‘Blown away’: how SA man helped capture first black hole image


Growing up in the Free State, Roger Deane, an astrophysicist from Pretoria University, had a good view of the Milky Way, inspiring his dreams to become an astronaut.
Now, the 36-year old has helped the world see a black hole as the first images have been released of one at the heart of distant galaxy, Messier 87,  in the constellation Virgo.
Black holes are formed when very massive stars collapse at the end of their life cycle.
Deane, speaking to media and his colleagues from Brussels, where the image was launched, said that what was “in the mind of astrophysicists is now in the eye of the world”.
“I’m still blown away by the image , it hasn’t really worn off yet,” he said on Wednesday.
Deane is part of the team working on the Event Horizon Telescope (EHT) project, an international collaboration which begun in 2012 in an attempt to directly observe the immediate environment of a black hole using a global network of Earth-based telescopes.
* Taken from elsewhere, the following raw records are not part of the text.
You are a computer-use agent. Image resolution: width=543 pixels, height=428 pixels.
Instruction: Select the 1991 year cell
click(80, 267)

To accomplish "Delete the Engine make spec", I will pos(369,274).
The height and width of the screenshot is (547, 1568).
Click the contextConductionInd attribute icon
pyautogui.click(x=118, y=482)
The EHT is a set of eight-ground based telescopes designed to simultaneously capture images of a black hole, 55 million light years away from Earth, from all corners of the globe. 
A black hole has a mass 6.5 billion times that of the sun, absorbs all light and cannot be photographed. However, the photographs of the shadow are in line with what Albert Einstein’s theory of relativity predicted more than 100 years ago.  
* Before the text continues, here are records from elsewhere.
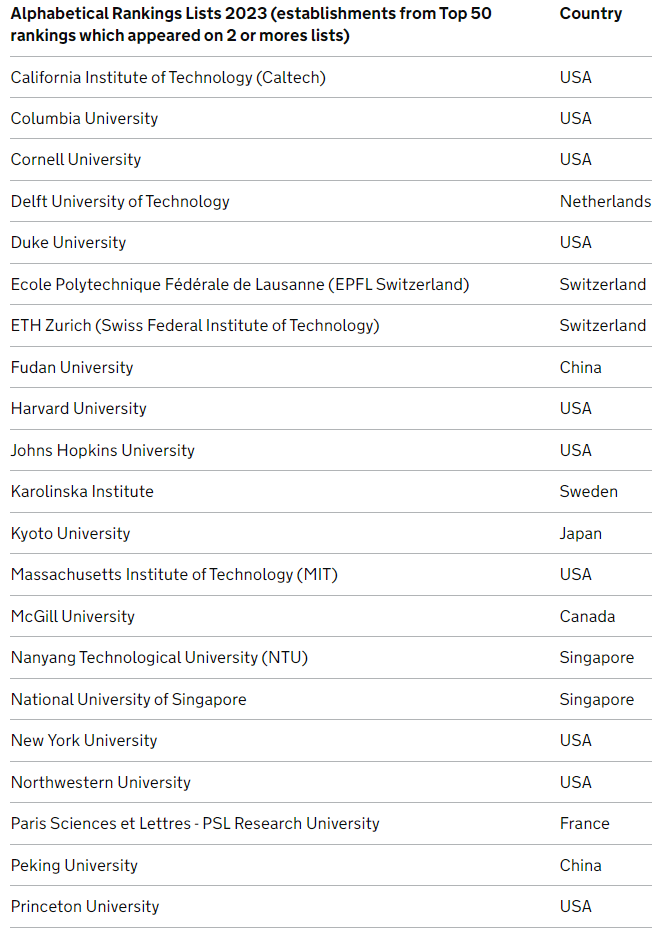
Task: Click the California Institute of Technology (Caltech) entry
Action: pyautogui.click(x=168, y=78)
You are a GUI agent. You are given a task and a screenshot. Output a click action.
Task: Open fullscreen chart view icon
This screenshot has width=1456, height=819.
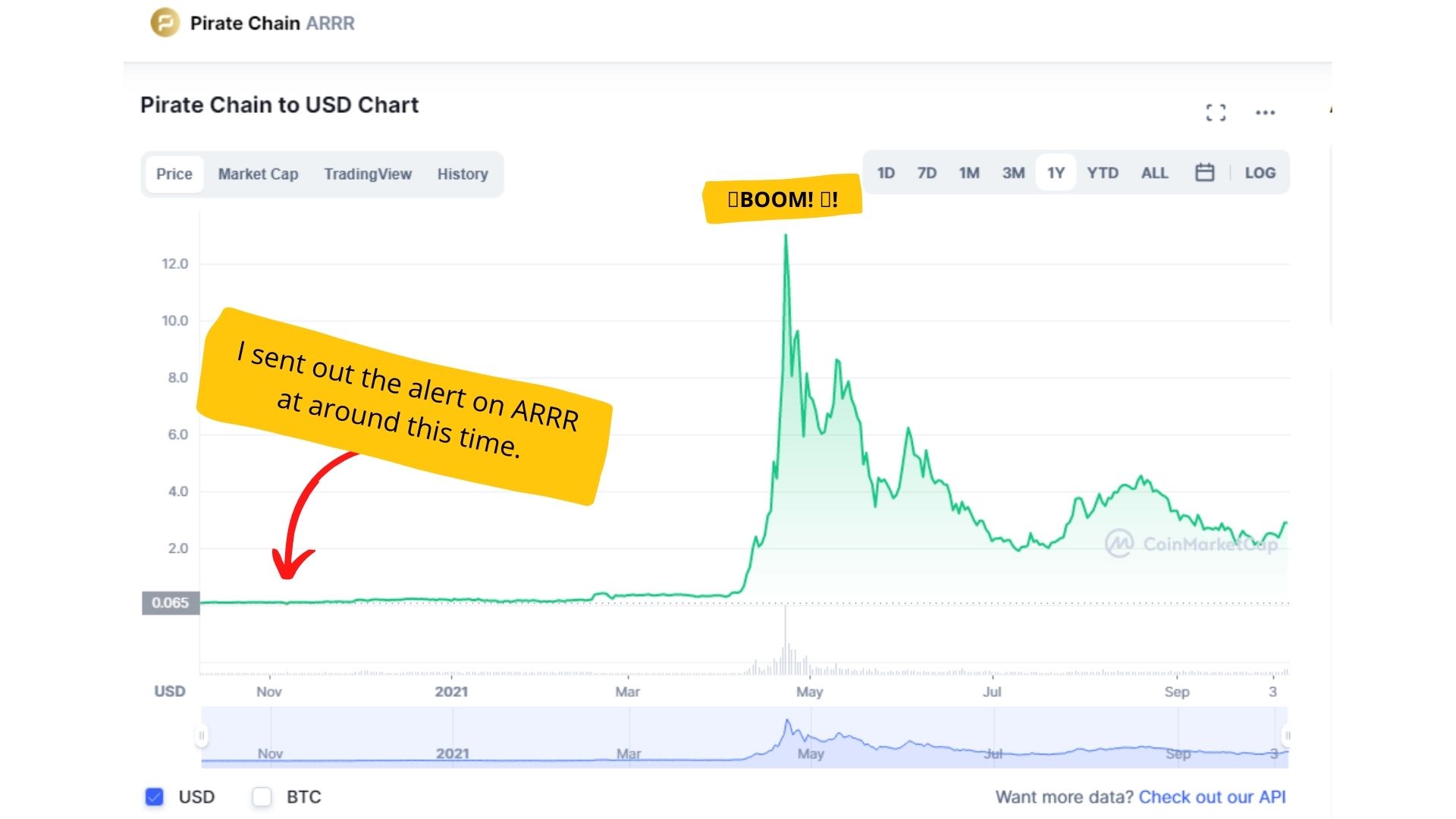[1216, 113]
The telescopes together captured images of the black hole’s shadow, which results from the light emitted as objects fall and circulate into the hole.
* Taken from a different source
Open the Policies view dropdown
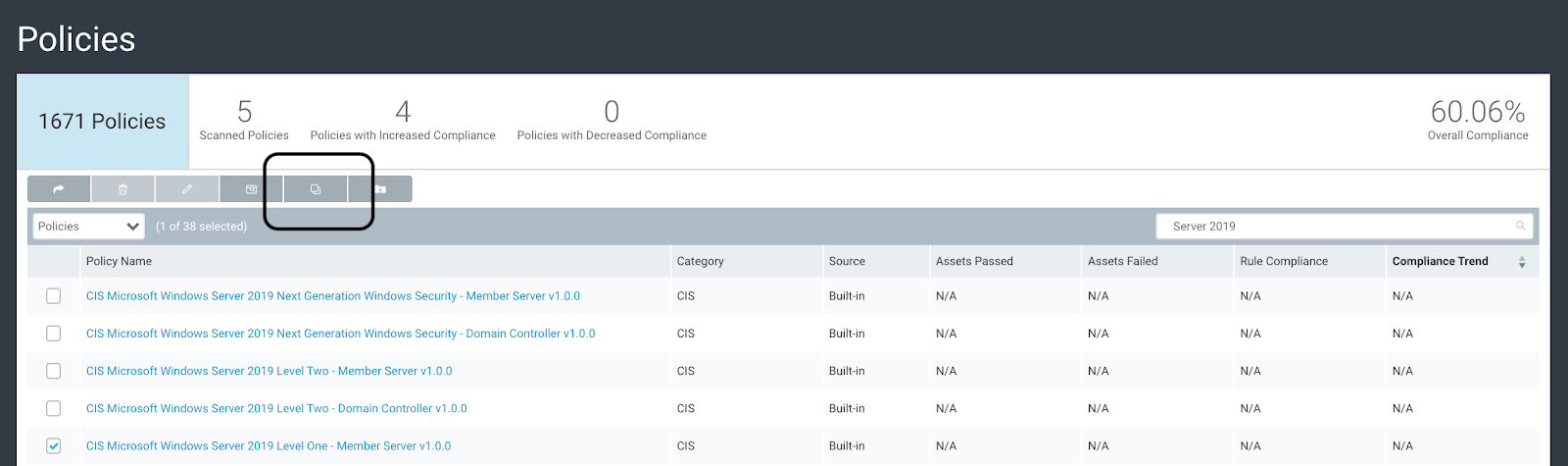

The telescopes created data, which was analysed for more than six months by scientists across the globe, it was revealed at the media conference. Then a number of teams interpreted the data independently and turned it into an image to ensure there was no human error.
Project manager of EHT, Shepherd Doelman of the Center for Astrophysics, Harvard & Smithsonian, said: “We are giving humanity its first view of a black hole – a one-way door out of our universe”.
This is landmark in astronomy, an unprecedented feat accomplished by a team of more than 200  researchers, said an ETH press release.
Deane, who completed his master’s degree at Oxford University, is leading an astrophysics research group at Pretoria University.
He explained that  to see such a large black hole so far away required an Earth-sized telescope, which no one “would be very happy with”.
But having telescopes at all corners of the world helped give the image the required sharpness.
The telescopes were at high altitude to prevent weather interference knocking out the radio waves.
The radio waves measured are 200 times smaller than the wavelength of light that the MeerKAT telescope observes in SA.
Deane said: “Just a small amount of water vapour in the atmosphere could completely erase the signature of the black hole shadow. This is why the EHT stations are at very high altitudes in some of the driest places on Earth.”
He and his master’s student Tariq Blecher built a theoretical model to help EHT scientists understand what they were seeing and to create a predicted image of a black hole.
Blecher, speaking from Pretoria, explained that it was important that the predicted model matched the image the telescope captured.
Without a theoretical framework, what data scientists are seeing is “is all just numbers”.
The first step towards the SA involvement involved scientists looking at material going around the black hole and seeing how it moves before being sucked in, said Blecher.
Theorists would then measure how light is emitted from that material. The light is bent by the huge gravity of the hole, so it doesn’t move the way light does on Earth.
Then, Blecher and Deane used physics to predict how the telescopes would view this light without weather interference – in “perfect conditions”.
The duo’s picture of how the telescopes should detect the light was matched to the telescope image created from data, and proved to be very close.
Blecher’s master’s paper from Rhodes University on this telescope was cited in two of the six academic papers released on Wednesday describing the black holes.
Deane said it was a phenomenal vote of confidence that investment in astronomy by the department of science and technology was made such a priority. “We are reaping wonderful returns.”
He teaches a third-year physics course on observational astronomy at Pretoria University.
Much of his research is related to the MeerKAT radio telescope, which was built, and is operated by, the South African Radio Astronomy Observatory.
He explained why seeing a black hole matters.
“This year, 100 years ago, Einstein’s theory of general relativity was verified. You wouldn’t get much closer or more accurate (to where you wanted to be) on Google Maps if you didn’t have general relativity corrections.
“Google maps is a practical payoff of the general theory of relativity.
“Tests of the physical understanding of reality [like the telescope] may not give immediate payoffs, but when they do pay off its fairly big.”
Deane said that next the EHT scientists want to look at the black hole in our galaxy, which is 1,000 times smaller.
He said he was born at the right time to be part of SA astronomy.
“I happened to do this at a pivotal stage in the growth of astronomy in this country. I am extremely grateful to all those who have made this possible. Had I been born 10 years earlier, my career would have been very different.”
Doelman concluded: “We have achieved something presumed to be impossible just a generation ago.”
“Breakthroughs in technology and the completion of new radio telescopes over the past decade enabled our team to assemble this new instrument designed to see the unseeable.”